New Publication: Universities and the UN Ocean Decade: a vision for 2030 and beyond
As we reach the halfway point of the United Nations Decade of Ocean Science for Sustainable Development (2021-2030), stakeholders, researchers, and actors from organizations and universities across the globe have come together and authored a paper to guide universities on how they can prepare the next generation of professionals to to tackle challenges related to marine sustainablity.

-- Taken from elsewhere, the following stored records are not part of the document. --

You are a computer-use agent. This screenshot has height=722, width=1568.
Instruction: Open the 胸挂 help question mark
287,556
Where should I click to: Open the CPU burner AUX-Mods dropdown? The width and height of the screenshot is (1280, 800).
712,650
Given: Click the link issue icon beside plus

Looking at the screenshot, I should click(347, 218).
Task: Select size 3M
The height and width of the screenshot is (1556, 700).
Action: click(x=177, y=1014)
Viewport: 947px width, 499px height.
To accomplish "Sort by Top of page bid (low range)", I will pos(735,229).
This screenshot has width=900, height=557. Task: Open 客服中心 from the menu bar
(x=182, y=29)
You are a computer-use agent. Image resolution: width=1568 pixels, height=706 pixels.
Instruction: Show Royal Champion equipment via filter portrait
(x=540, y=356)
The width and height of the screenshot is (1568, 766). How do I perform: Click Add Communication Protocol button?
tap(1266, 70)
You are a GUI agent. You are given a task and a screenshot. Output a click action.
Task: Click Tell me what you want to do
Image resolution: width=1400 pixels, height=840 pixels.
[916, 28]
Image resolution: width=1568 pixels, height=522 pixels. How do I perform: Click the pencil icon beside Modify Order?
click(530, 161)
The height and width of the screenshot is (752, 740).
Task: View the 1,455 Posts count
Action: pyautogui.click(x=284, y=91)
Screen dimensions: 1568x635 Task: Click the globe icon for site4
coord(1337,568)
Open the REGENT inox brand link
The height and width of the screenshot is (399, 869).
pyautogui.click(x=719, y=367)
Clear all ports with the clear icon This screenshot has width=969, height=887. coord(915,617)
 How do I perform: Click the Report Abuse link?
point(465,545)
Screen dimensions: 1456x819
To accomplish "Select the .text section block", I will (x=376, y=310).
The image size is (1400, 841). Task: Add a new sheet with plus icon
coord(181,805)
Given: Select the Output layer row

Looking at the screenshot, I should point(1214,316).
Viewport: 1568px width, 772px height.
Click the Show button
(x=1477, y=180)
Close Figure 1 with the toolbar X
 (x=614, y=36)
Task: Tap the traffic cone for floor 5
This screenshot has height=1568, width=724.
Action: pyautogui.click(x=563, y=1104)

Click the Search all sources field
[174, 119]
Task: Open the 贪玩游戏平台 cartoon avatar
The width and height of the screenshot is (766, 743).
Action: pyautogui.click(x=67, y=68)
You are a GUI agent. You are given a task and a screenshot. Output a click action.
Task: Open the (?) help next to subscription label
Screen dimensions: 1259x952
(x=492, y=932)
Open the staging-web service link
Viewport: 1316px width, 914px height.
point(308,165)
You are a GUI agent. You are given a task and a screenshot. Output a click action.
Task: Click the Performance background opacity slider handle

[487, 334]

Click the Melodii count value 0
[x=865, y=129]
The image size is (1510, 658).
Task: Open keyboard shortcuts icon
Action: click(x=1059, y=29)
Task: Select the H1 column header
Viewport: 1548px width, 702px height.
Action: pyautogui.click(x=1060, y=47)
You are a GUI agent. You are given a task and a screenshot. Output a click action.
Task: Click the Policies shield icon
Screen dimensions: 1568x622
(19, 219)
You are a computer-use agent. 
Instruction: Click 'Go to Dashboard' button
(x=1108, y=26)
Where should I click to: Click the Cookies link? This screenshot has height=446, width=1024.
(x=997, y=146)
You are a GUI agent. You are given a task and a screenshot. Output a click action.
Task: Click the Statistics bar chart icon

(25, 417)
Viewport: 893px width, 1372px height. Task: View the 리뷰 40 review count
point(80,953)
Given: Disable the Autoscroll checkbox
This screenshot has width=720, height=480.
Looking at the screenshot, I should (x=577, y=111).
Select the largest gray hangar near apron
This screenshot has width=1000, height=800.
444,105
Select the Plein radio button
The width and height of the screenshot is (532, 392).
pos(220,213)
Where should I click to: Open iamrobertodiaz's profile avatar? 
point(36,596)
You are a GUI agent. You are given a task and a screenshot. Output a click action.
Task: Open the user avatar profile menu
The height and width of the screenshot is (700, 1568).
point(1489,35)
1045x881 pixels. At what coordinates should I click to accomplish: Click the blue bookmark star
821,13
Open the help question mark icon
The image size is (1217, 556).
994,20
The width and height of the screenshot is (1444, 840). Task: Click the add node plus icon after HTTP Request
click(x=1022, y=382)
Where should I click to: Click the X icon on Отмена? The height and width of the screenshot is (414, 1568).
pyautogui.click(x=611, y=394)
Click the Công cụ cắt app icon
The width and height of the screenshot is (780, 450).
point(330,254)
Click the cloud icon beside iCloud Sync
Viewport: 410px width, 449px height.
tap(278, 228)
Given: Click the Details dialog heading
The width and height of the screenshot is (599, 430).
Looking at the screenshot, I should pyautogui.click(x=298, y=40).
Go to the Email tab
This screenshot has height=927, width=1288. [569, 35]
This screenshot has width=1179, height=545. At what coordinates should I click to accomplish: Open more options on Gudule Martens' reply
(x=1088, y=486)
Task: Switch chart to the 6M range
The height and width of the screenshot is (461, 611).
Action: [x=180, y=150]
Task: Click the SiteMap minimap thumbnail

The paper “Universities and the UN Ocean Decade: A vision for 2030 and beyond”, highlights how many marine programmes remain siloed within highly specific disciplinary tracks. Students graduate with strong technical expertise, but often with limited exposure to cross-sector collaboration, policy engagement, industry realities, or systems thinking. The authors identify four priority areas for institutional leaders to develop to meet workforce needs: expanding interdisciplinary marine courses that bridge natural sciences, social sciences, and engineering; improving ocean literacy by offering accessible sustainability courses for non-specialists; integrating key competencies—such as co-design, systems thinking, and science–policy communication—into existing curricula; and connecting theoretical learning with real-world local and regional needs through community partnerships. However, progress is constrained by barriers including disciplinary silos, economic and funding structures that discourage cross-faculty teaching, heavy faculty workloads, and uneven global capacity.